Maroni attacca la Lega di Salvini

“Io assolutamente non sono stato informato di niente. A Ferragosto ero a Castelvolturno e Conte non mi fece neanche mezzo colpo di telefono”. Matteo Salvini, ad Agorà su Rai3, torna così sui possibili coinvolgimenti italiani nel Russiagate  che interessa l’amministrazione Trump.

Se neanche i vicepresidenti del Consiglio non sapevano nulla di scandali internazionali veri e non – rimarca il leader della Lega – di fondi mai visti né chiesti e che non si troveranno, né il presidente del Consiglio che del resto i servizi segreti li usa come sua dependance, suoi portatori d’acqua e bevande. Spieghi Conte se qualcuno ha sbagliato e ha qualcosa da nascondere.

L’ex ministro poi, parlando del nuovo Governo, dice: ‘Evitino di parlare e di mandare gli italiani nel panico. Noi litigavamo, ma la manovra che arrivava in Parlamento poi era quella, qui si parla addirittura di misure retroattive’.

È assurdo – continua – bloccare la riduzione delle tasse per artigiani, commercianti e piccoli imprenditori, ma vediamo. Del resto, Conte, Renzi e Di Maio hanno poteri magici…

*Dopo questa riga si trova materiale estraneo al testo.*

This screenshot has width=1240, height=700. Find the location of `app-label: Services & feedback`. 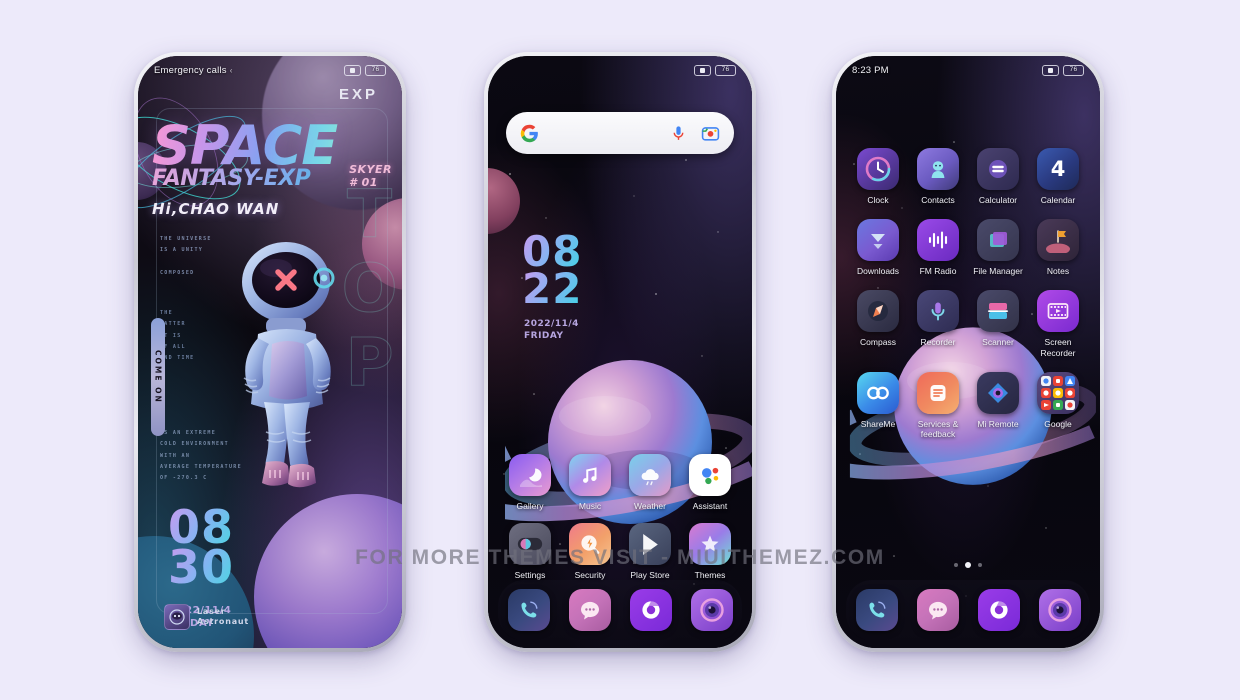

Non è tenera l’analisi dell’ex segretario della Lega Nord Roberto Maroni sulla gestione della crisi politica di questa estate fatta da l’attuale leader del Carroccio Matteo Salvini. Si è fatto fagocitare dal rito romano. Ha concesso sette giorni e sette notti a Giuseppe Conte, ma in politica in una settimana può succedere di tutto, ha affermato l’ex ministro in un colloquio con il Fatto Quotidiano.

Una volta annunciata la sfiducia al premier, secondo Maroni, Salvini avrebbe dovuto ritirare la delegazione dei ministri, così da obbligare il presidente del Consiglio a presentarsi subito dimissionario al Quirinale. Invece, ha fatto notare, ha voluto attendere la famosa seduta in Senato del 20 agosto, dando tempo al sistema di riorganizzarsi et voilà: un’altra maggioranza si era già formata.

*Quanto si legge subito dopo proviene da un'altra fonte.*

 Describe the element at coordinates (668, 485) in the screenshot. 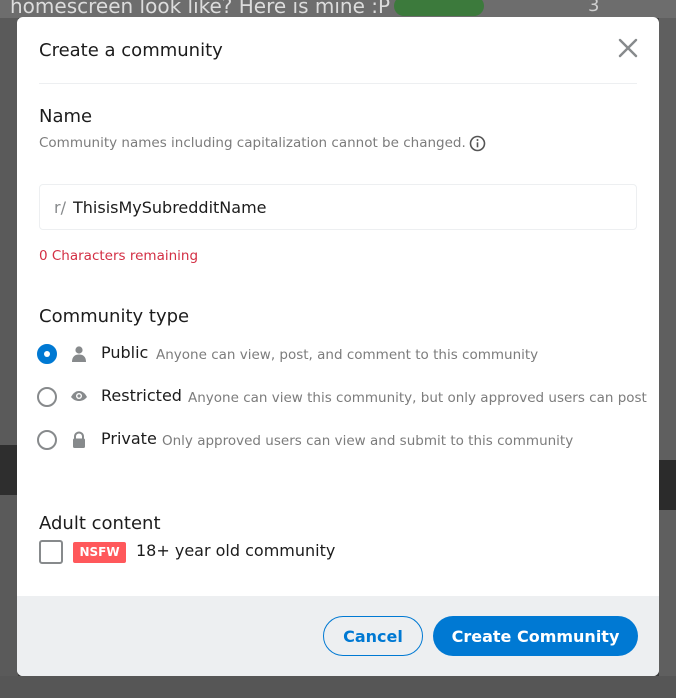

I see `background-right-bar` at that location.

Poi Maroni ha rincarato la dose, dicendo che per lui il Capitano ha cincischiato, temporeggiato, si è mosso lentamente e senza un piano B, fidandosi di Zingaretti e di chissà chi altri, ma in politica la situazione è cangiante per definizione. Mi ha ricordato il Bersani post voto del 2013. È stato indeciso pure sul commissario europeo: avrebbe dovuto scegliere subito, magari Luca Zaia.

Dopo il successo alle Europee, ha continuato l’ex segretario leghista, avevo consigliato a Salvini di andare all’incasso con un rimpasto di governo per prendersi Economia e Infrastrutture, per poi votare nella primavera del 2020 dopo aver portato a casa autonomia e taglio dei parlamentari. Avrebbe vinto sul velluto. E invece, non si andrà a votare prima dell’elezione del capo dello Stato. Se poi nei prossimi mesi l’esecutivo giallorosso imbrocca due o tre cose, a partire da una gestione meno emergenziale del fenomeno migratorio, il consenso della Lega potrebbe iniziare a erodersi.